Driving word of mouth is a great ambition, but it can go too far.

I’ve got a packet of “repositional notes” on my desk.  You’d probably recognise them as “post it” notes.

I will probably use them in the same way as I would genuine post it notes, just as I will “hoover” my carpet with a Henry and chuck a “flying disc” in the park instead of a Frisbee.

Generating word of mouth is an ambition for many brands.  Who wouldn’t want to become a household name?  The myth busting Ehrenberg-Bass Institute include in their best practice marketing principles building and refreshing “memory structures” or “associations that make the brand easy to notice and easy to buy”.

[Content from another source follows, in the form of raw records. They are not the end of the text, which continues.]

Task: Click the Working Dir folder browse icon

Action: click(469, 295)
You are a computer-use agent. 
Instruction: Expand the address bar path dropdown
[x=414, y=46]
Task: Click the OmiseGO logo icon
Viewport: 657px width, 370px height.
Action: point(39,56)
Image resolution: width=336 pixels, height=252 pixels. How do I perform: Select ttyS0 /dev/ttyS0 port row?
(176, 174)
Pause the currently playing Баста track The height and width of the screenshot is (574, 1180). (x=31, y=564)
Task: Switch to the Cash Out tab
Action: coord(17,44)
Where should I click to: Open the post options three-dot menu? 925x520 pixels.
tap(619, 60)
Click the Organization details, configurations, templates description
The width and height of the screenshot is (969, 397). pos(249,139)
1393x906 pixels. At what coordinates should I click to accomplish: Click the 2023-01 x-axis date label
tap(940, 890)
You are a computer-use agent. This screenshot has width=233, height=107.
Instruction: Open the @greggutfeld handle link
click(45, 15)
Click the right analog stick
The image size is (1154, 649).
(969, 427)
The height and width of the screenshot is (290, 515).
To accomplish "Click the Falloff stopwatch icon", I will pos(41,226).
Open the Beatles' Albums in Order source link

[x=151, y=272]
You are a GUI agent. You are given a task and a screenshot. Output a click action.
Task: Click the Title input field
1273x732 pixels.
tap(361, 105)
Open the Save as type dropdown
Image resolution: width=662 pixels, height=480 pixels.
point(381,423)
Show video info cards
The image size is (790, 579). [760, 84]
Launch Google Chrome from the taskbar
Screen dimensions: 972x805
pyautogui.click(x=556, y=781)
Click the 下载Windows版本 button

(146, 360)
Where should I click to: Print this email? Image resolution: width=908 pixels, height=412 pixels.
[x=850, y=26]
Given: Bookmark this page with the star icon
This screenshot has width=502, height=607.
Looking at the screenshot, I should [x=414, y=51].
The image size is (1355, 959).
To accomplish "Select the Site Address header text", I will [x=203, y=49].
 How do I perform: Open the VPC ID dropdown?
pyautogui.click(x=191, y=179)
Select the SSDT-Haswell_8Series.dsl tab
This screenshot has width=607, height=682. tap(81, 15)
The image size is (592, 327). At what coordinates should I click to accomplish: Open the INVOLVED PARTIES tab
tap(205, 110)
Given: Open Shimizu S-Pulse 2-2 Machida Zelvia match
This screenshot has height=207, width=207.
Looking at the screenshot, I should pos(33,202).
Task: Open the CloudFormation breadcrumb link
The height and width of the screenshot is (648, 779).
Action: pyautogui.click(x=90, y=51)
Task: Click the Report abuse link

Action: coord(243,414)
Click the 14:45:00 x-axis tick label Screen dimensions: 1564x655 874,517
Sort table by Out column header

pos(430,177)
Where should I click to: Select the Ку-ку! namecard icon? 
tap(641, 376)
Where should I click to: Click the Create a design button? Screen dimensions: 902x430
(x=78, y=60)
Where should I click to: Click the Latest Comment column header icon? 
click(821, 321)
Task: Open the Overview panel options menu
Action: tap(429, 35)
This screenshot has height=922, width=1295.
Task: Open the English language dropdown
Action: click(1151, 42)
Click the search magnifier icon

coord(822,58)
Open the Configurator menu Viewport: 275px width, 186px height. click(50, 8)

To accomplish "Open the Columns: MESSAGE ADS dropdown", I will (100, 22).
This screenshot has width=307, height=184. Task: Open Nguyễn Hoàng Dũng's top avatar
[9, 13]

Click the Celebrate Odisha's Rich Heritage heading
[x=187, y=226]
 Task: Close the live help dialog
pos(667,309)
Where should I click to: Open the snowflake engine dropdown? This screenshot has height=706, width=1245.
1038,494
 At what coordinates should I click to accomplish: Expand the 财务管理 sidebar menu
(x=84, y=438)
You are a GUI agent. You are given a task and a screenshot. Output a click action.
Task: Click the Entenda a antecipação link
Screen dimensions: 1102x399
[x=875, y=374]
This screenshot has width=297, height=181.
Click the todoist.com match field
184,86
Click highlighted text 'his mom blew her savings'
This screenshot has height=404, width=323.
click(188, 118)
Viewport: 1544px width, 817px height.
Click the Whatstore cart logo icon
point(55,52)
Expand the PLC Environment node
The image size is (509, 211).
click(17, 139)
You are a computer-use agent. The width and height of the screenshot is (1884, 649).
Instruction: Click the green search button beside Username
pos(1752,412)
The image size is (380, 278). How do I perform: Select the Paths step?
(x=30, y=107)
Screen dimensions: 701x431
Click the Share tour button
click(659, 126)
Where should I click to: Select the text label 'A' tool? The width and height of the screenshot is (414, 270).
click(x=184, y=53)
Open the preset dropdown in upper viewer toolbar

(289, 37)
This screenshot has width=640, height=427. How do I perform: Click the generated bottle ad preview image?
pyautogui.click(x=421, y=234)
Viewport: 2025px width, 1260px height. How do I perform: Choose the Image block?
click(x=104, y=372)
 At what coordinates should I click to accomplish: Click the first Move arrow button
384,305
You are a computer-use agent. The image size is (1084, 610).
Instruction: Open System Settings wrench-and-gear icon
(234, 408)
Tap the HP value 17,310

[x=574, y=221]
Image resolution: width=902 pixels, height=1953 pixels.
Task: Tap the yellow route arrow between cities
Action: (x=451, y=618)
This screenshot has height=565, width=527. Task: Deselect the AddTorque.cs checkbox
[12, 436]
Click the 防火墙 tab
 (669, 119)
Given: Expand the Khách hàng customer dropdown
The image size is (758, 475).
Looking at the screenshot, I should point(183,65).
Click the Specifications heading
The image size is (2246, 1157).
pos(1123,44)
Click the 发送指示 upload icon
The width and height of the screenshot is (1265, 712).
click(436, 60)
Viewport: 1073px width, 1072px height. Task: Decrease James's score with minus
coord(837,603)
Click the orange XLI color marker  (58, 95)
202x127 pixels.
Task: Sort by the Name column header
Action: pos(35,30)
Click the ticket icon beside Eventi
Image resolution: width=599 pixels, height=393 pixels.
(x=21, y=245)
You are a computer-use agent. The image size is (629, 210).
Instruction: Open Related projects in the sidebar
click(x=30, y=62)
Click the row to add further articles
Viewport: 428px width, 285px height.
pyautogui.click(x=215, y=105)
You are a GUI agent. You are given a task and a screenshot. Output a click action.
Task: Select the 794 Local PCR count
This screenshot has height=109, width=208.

In the words of Slim Shady : Be careful what you wish for.

Overuse of the brand name by the public may lead to “Genericide” : becoming so much the generic for your category that people don’t think there’s any point to seeking out the original.

There are of course lawsuits that can be put in play for infringement of copyright and businesses that seek out and stamp out improper use of trademarks online.

But the real killer is the misuse of your brand name by the general public.  Google have a set of “rules of proper usage”, and in the UK it is pretty unusual to search online at the moment using a different engine.  If search takes off in other social media channels the search giant might worry about people “googling” in other channels.

Simon Tulett comments that Twitter raised open concern about brand genericide in its initial IPO in fact mentioning that “there is a risk that the word “Tweet” could become so commonly used that it becomes synonymous with any short comment posted publically on the internet, and if this happens, we could lose protection of this trademark”.

Brands exist to be noticed.  They succeed when they short cut the decision making process to become the default choice for the category.  Exclusivity and distinctiveness is crucial to sustained competitive success.  Once YoYos, Thermoses, and Escalators were brands in their own right.  I’m not sure now what I’d even call a small round object that you can pump up and down on a string if I couldn’t call it a YoYo.

Investment in brand fame is important, but fame alone is not enough.  You need sustained investment in distinctive brand behaviour and continued development of your products to swerve the genericide trap.